【這篇短文以卡維波為筆名,發表於《中國時報》人間副刊,1993年7月2日】
「在台灣沒去過酒家的不算男人」。某位政治人物因為上酒家遭人非議後,說了這句話。我相信這位政治人物並不是不知道台灣的大部份男人都沒有去過酒家,因此,他這句話的含意不能從字面去了解。
首先,這句話表達了一種階層身份意識。今天能晉身在台灣精英階層的當然是政商圈人士,而上酒家則是政商文化中很自然的一部份,故而男人,只要是「有辦法的」,大約都上過酒家。這句話透露的正是「大丈夫當如是」的階層意識。
其次,這句話表現了一種性別身份意識。從小到大,我們經常聽到「如果沒有……,就不算男人」的言談;而「……」的內容所提及的活動或行為則通常帶有探索性、冒險性、挑戰性、刺激性、艱鉅性等等,這些特性透過了像上述那種算不算男人的言談,往往構成了男人的自我形象與性別認同。
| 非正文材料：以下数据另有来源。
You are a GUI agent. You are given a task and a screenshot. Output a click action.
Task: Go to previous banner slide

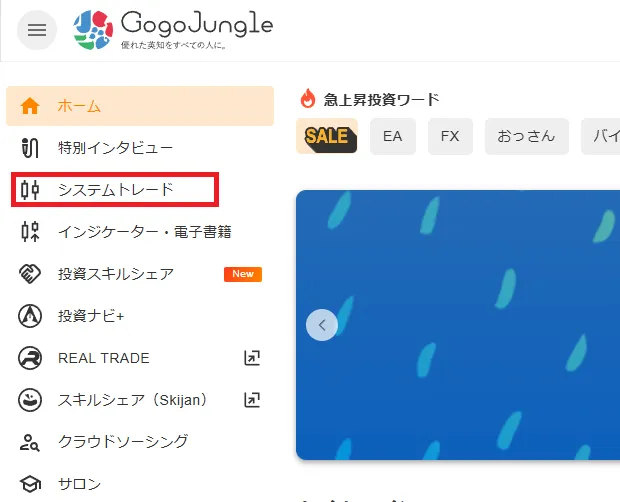click(322, 325)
不論男人實際上是否做得到那些具有挑戰性、冒險性、艱鉅性等等的行為,男人已經被視為具有挑戰性、冒險性等等,而相反地,女人則被視為不具有這些特性。
當然現在也有一些女性企圖發展反對性別成見的言談。常聽到的像「如果不能對女人溫柔體貼,就不算真正的男人」,或者「如果沒有十個、八個男友的,就不算美女」,還有「如果男人沒哭過,就不算完整的男人」等等。這之中最有趣的則是瑪丹娜的名言:「每個真正的男人一輩子應該至少有一次讓另一個男人將舌頭伸進他嘴裏的經驗」。瑪丹娜在此將同性戀行為和傳統「算不算男人」言談中強調的探索性、挑戰性、刺激性特色聯結在一起,從而顛覆了傳統性別認同的言談。
相較於瑪丹娜,不知道我們的政治人物何時能講一些不帶階層或性別成見的話。